Professor Cindy Fazey, an expert on international drug policy, says both the Afghan government and the international community must find ways of attracting farmers back to growing other crops. But she says such an approach requires a long period of time to bear fruit. "You've got to get the farmers [in some regions] back into farming other crops and then, bow [the program] out gradually. But you can't say 'We're going in and this is the program, in a year we'll eradicate it,' because, as was shown in the past, the only way you can do that is to have a regime as totalitarian and repressive as the Taliban. If you aim to any degree of democracy, then people will vote with the seat wherever they can get money."
The survey says that the Afghan government must take firm action to repress the traffickers and destroy the terrorists' and warlords' stake in the business. It adds that neighboring countries must support such actions with measures of their own. But Fazey warns that Afghanistan's ex-Soviet Central Asian neighbors, who have also been involved in the profitable trade of Afghan opium, have a direct interest in higher crop yields.
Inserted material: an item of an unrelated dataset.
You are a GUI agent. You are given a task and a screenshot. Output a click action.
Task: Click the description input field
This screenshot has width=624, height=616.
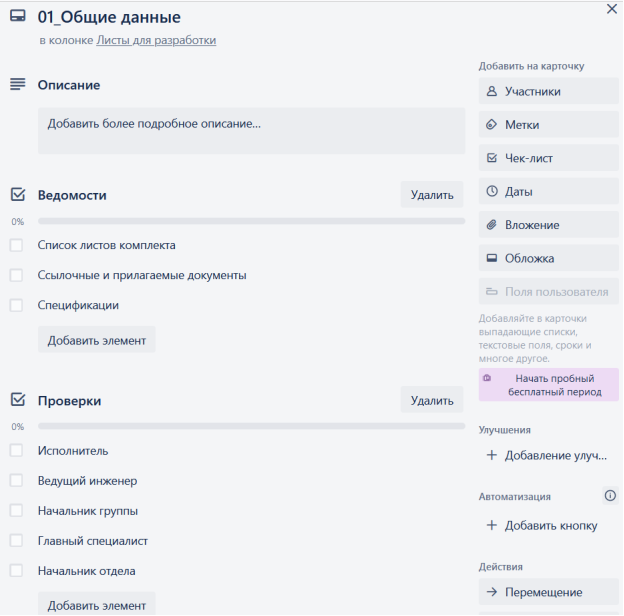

"You've got all the countries around which are also problematic and they are involved very heavily and have a vested interest in increasing Afghan opium production. You also then, of course, have the problem of 'what if?' If you're able to cut back -- we won't say cut out entirely -- Afghan opium production, would it start in all these other countries surrounding Afghanistan?" Fazey said.
Fenopetov tells RFE/RL that the Security Council's decision on 13 October to expand the mandate of the International Security Assistance Force in Afghanistan (ISAF) beyond the capital Kabul was also a positive step in combating the country's drug problem. "It was, of course, only recently that the Security Council adopted the resolution to expand their mandate outside Kabul and we would be very happy if they could at least reach these areas which are difficult for us to reach. That's why in one word, the answer is yes, we are very happy with the decision and we hope it will bring us to some progress," Fenopetov said.
But UNODC warns that law enforcement alone cannot solve the problem. The report calls on the international community to come up with adequate resources to help rebuild the Afghan economy.